### Instruction a
According to the forum post on parallel feed, what wire gauge would a series-fed unit need to match the parafed example's copper current density?

### Extract provided

See if I can explain what I have in mind. Some of the alleged benefits of parallel feed is in separating out the AC signal path and the DC supply path. This applies whether the unit is PP or SE. The benefit is that you get much higher PSRR (power supply rejection ratio) in either case.
another benefit (perhaps subsidiary) is that the primary copper circuit has less "work" to do... i.e., once you remove the dc current from the primary of the OT (either SE or PP) then the copper current density is made much better because you don't have the heating effect (and I squared R losses) that accrue from the DC being added vectorially to the AC signal current. Or, in plainer english, the primary copper circuit (say it were wound with a 31 gauge wire) will appear effectively as though it were a larger guage wire once you remove the heating effects of the dc supply current.
Here's an example I worked out;
say a 10 watt output into a 5K CT transformer... the ac volts will be (at full power) 223.6 vrms and the ac signal current will be 45 ma rms. And let us say that there is 60 mils of dc supply current (power supply in series with OT) through the primary winding.
the I sub tot (total current) which is also called the heating current is the vector sum of the ac current and dc current.
In our example the heating current will be 75 ma.
a #31 wire has an area of 79.21 circular mils.
therefore the copper current density (always expressed as circular mils per amp) will be 1056. which isn't bad at all.
But if you remove the dc current and it's heating effects and divide the 79.21 (area of conductor in circular mils) by just the ac signal current of 45 ma rms then your same wire guage will have a current density of 1760 circular mils per amp. This is an improvement of 166 percent.
In order to get the series fed unit the same copper current density as our parafed example you would need to go to a 29 guage wire which has an area of 127.7 circular mils. Now divide the 127.7 by our total heating current (in the series fed example) of 75 ma and you get a copper current density of 1702 circular mils per amp.

### Task data
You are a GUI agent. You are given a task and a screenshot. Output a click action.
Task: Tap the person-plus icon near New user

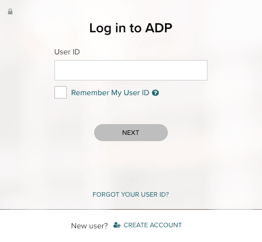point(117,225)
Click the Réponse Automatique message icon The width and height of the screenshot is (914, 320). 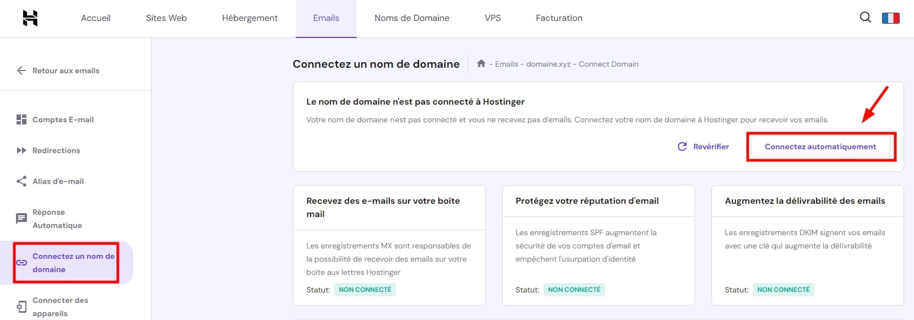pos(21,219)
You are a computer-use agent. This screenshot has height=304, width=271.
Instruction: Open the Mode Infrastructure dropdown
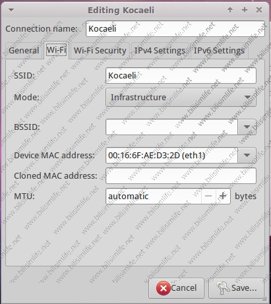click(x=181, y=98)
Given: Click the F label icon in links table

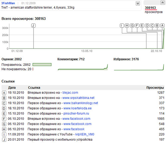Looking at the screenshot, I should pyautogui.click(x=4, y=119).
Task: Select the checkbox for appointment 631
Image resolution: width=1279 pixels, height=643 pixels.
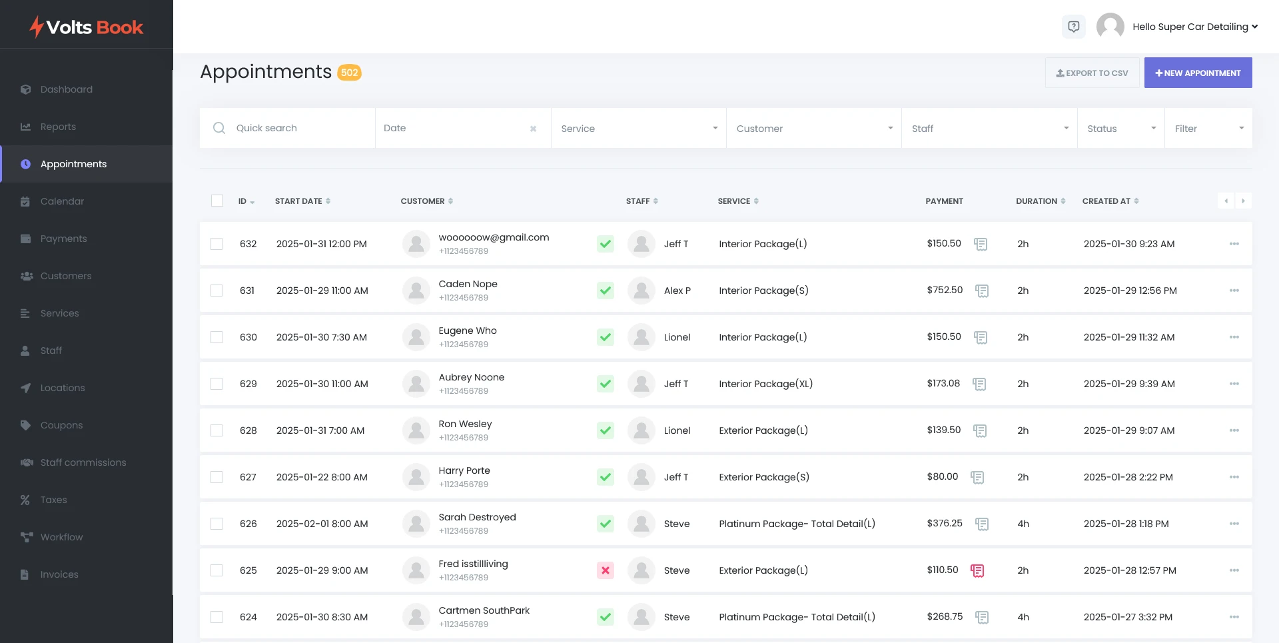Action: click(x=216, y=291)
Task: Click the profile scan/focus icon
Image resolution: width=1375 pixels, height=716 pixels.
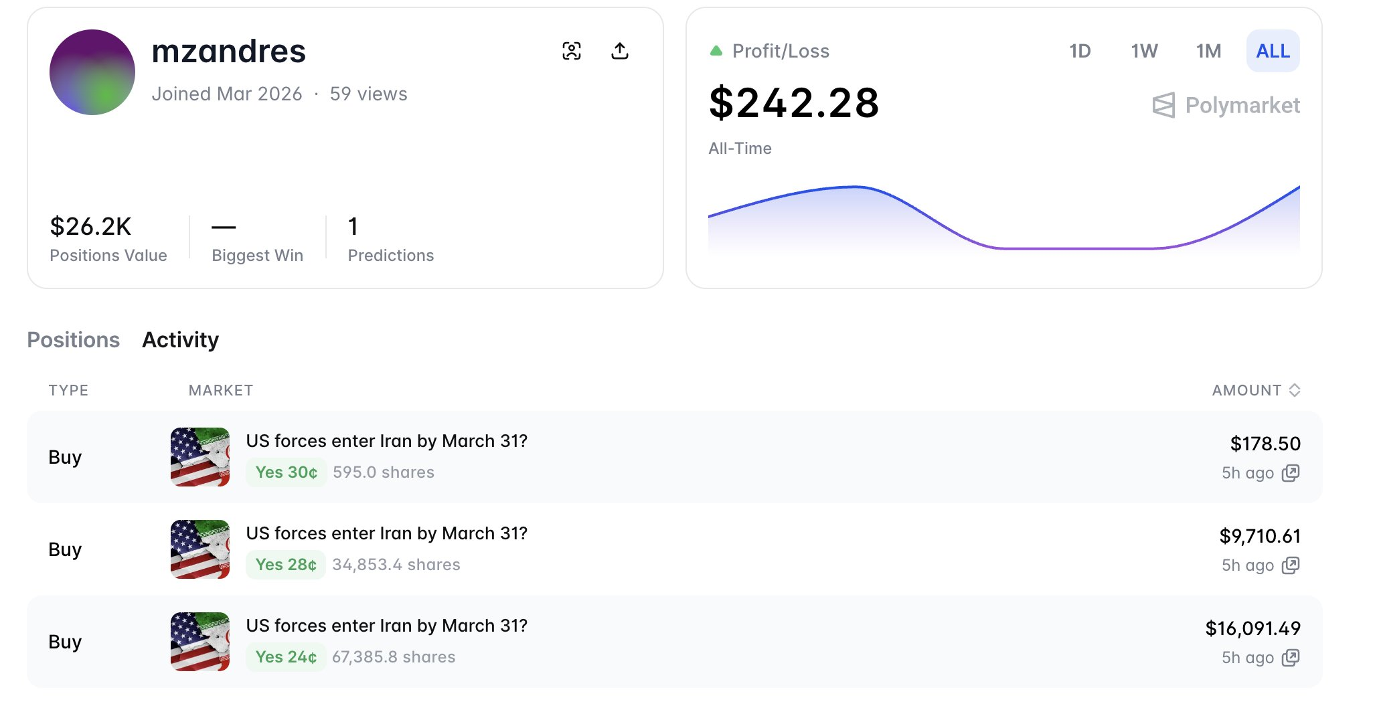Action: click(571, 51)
==
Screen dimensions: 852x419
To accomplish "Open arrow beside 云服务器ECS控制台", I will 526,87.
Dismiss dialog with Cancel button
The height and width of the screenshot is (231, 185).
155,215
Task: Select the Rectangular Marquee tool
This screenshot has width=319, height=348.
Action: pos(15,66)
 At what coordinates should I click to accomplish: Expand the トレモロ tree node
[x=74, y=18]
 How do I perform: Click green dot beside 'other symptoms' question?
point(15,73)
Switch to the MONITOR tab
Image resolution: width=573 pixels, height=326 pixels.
---
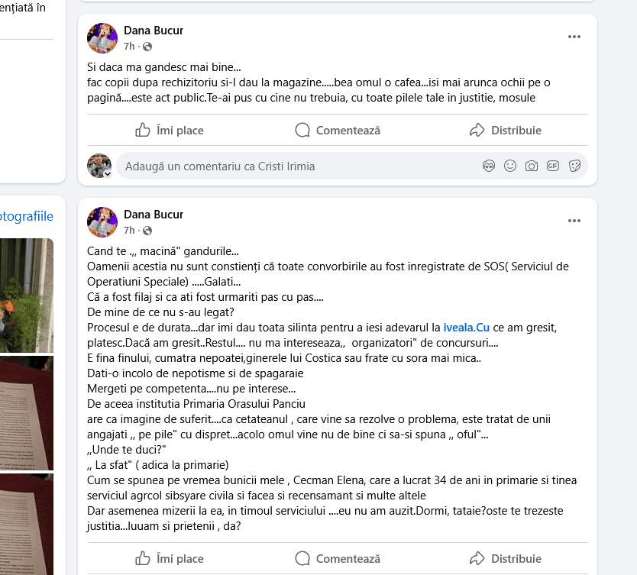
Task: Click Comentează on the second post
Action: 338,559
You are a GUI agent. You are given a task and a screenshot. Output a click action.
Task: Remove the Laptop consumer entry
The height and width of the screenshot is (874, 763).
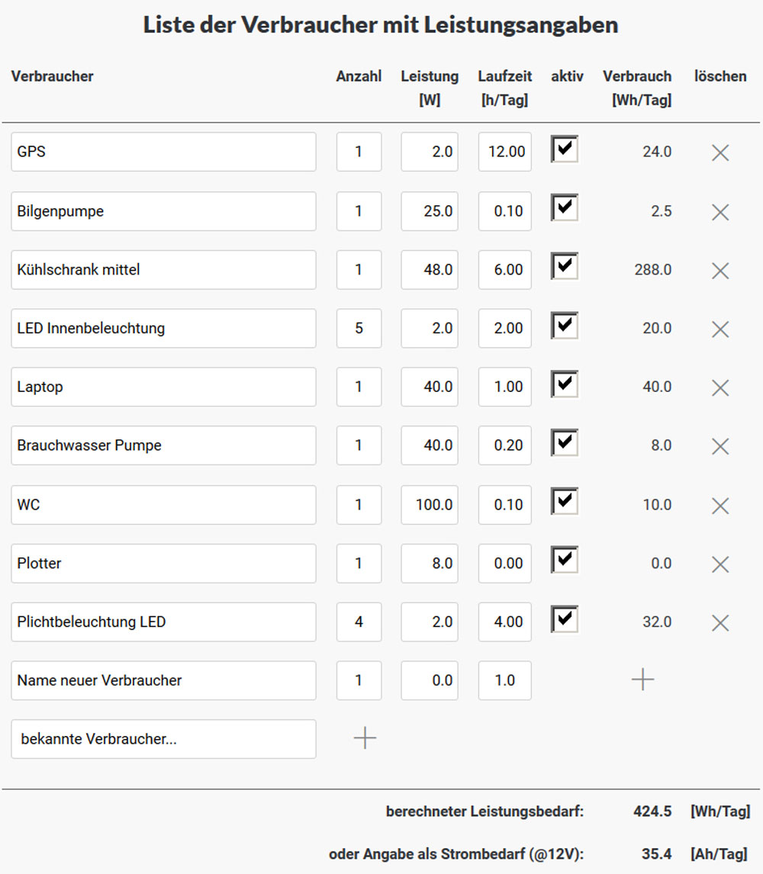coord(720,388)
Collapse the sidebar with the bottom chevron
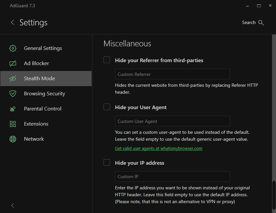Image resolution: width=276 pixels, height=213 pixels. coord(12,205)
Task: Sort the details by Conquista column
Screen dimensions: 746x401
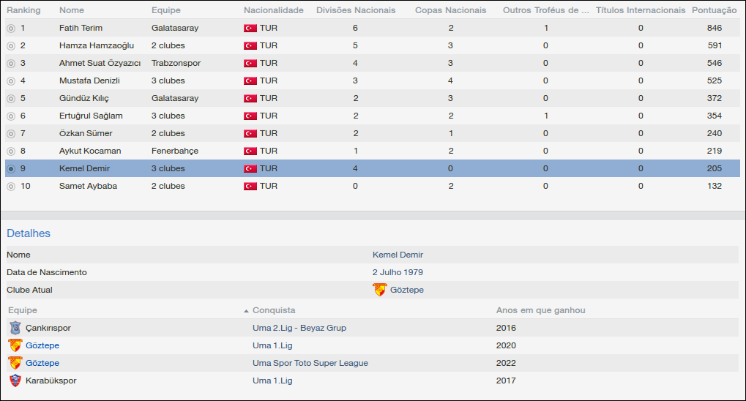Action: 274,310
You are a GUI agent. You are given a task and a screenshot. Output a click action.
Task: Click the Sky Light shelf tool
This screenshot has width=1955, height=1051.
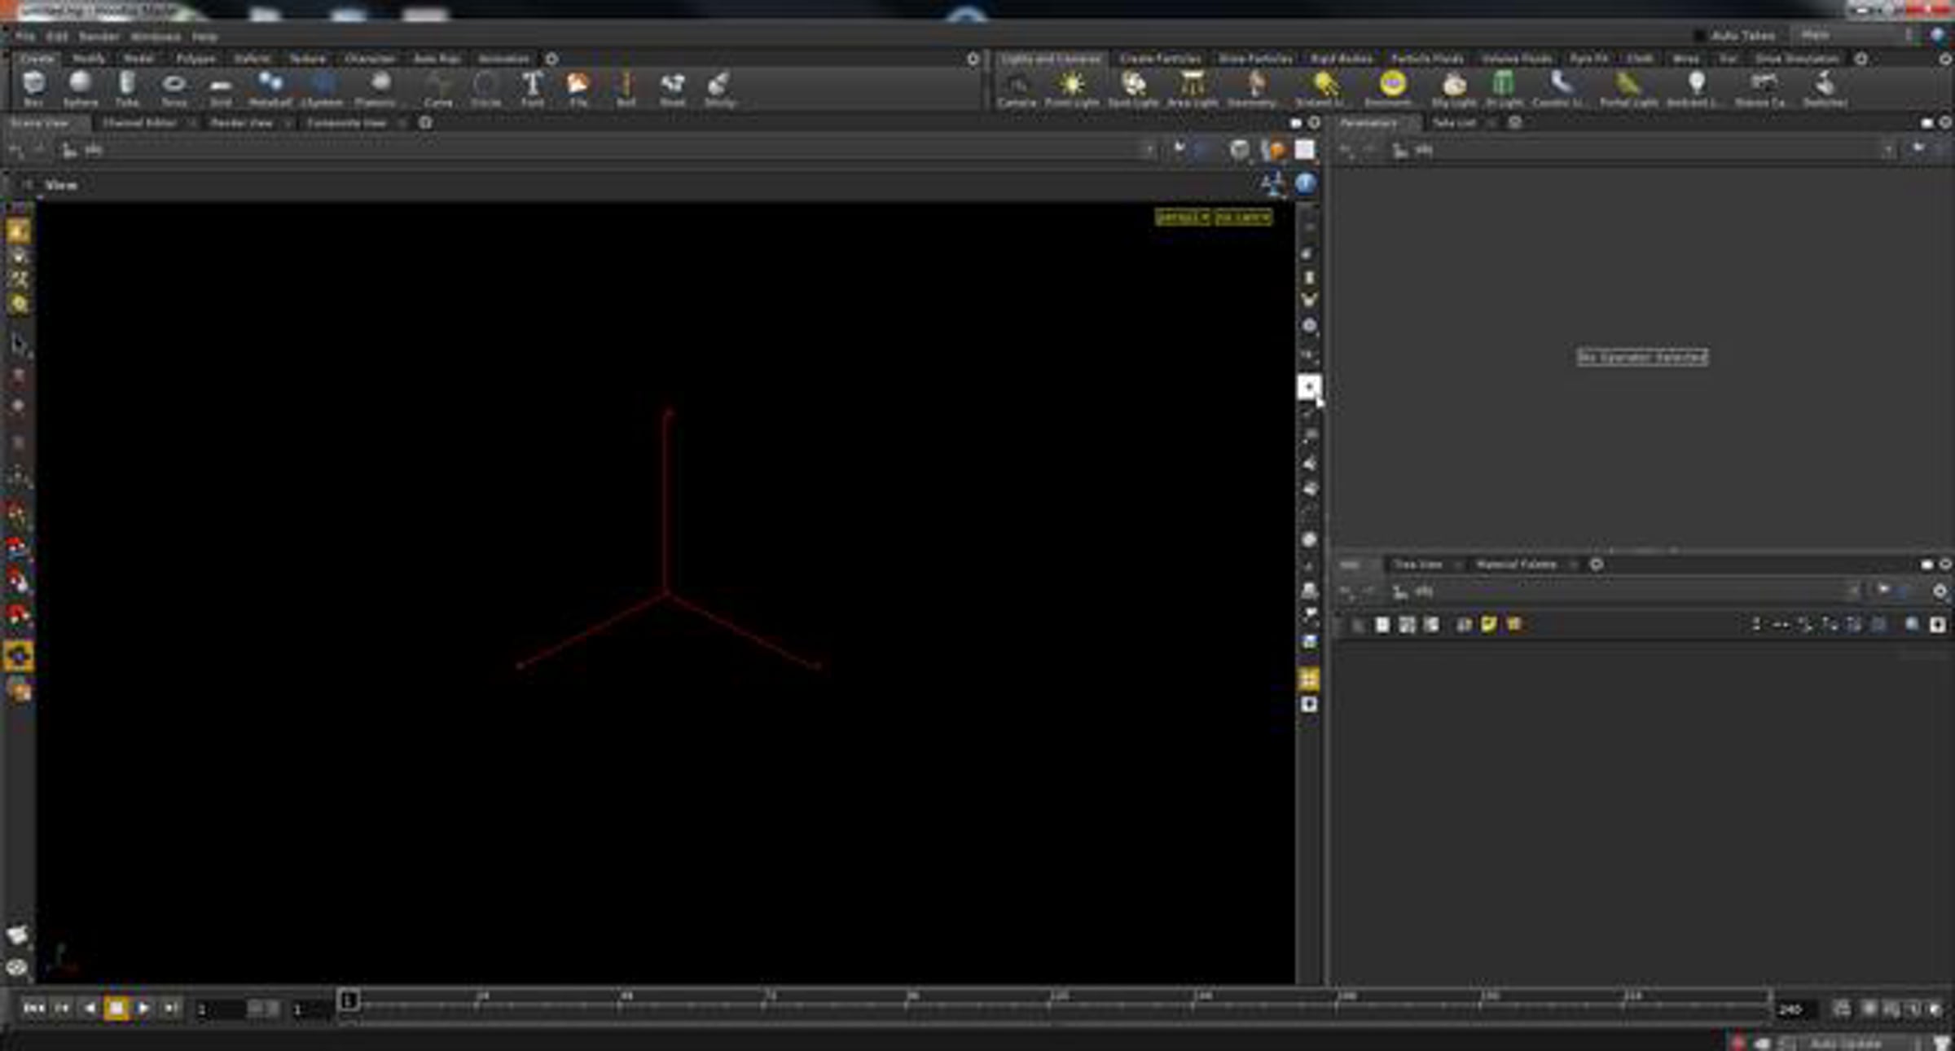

### Instruction b
Please copy the lines of the records starting with the line that contains "Task: Click the profile scan/focus icon" and going on through the line that contains "Action: click(571, 51)". Leave the pictures out.

### Written answer a
A 29 gauge wire, with an area of 127.7 circular mils.

### Written answer b
Task: Click the profile scan/focus icon
Image resolution: width=1375 pixels, height=716 pixels.
Action: click(571, 51)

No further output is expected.